May 13, 2008 · 17 Comments

Yesterday I wrote about the trend that every bit of content that is produced on the Internet seems to get aggregated, producing yet another view of what is already out there. Instead of delivering us inspiration, aggregation brings us more of the same. Aggregation doesn’t inspire us to think, it lets us sit back and consume. I said:

And when people get lost, they will simply return to their human nature. They will look out for the oldest, wisest, or craziest people out there. I don’t think the world needs more information. We don’t need any more or better content aggregation, search algorithms or noise filters. We need more inspiration. We need storytellers (and that will be the topic of another post).

# Goal
In the post about content aggregation, who will people look out for when they get lost?

# Data shown
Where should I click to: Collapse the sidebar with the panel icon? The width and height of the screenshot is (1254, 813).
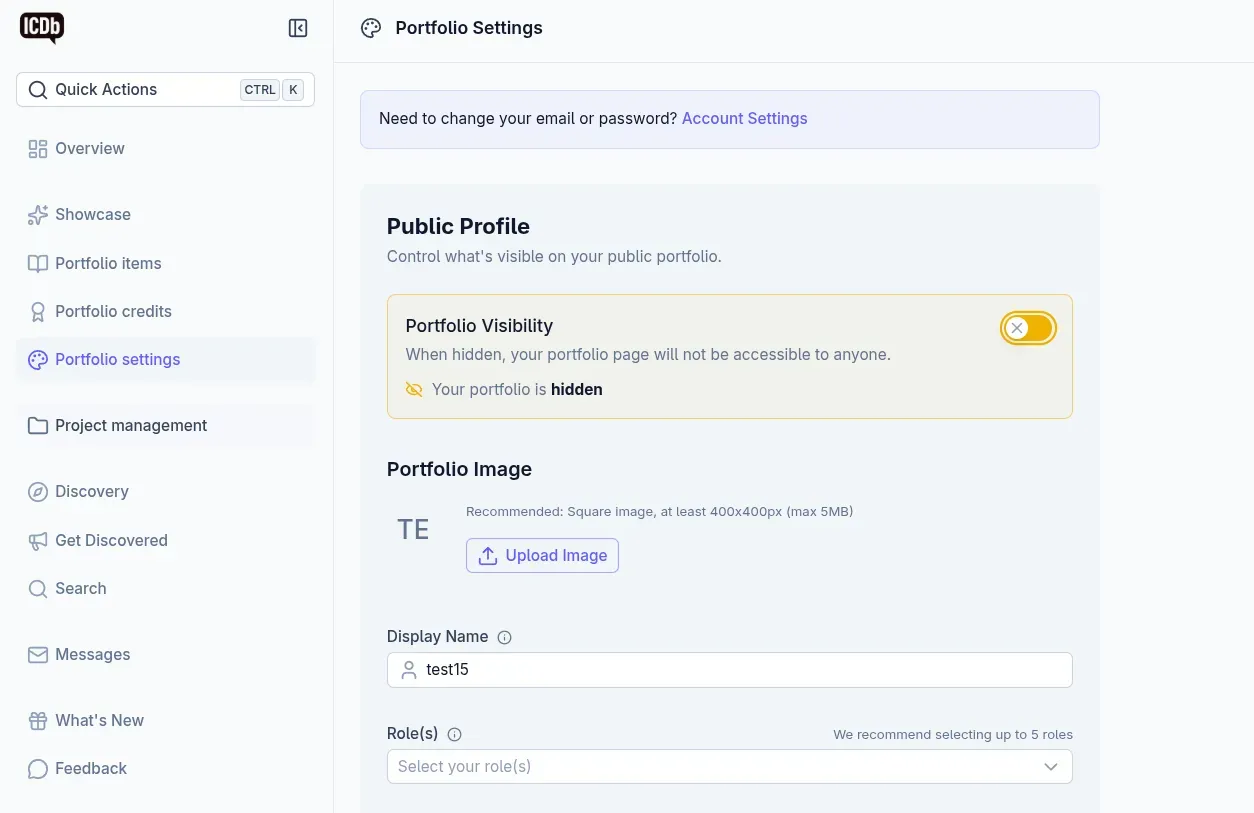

# Output for this task
The oldest, wisest, or craziest people out there.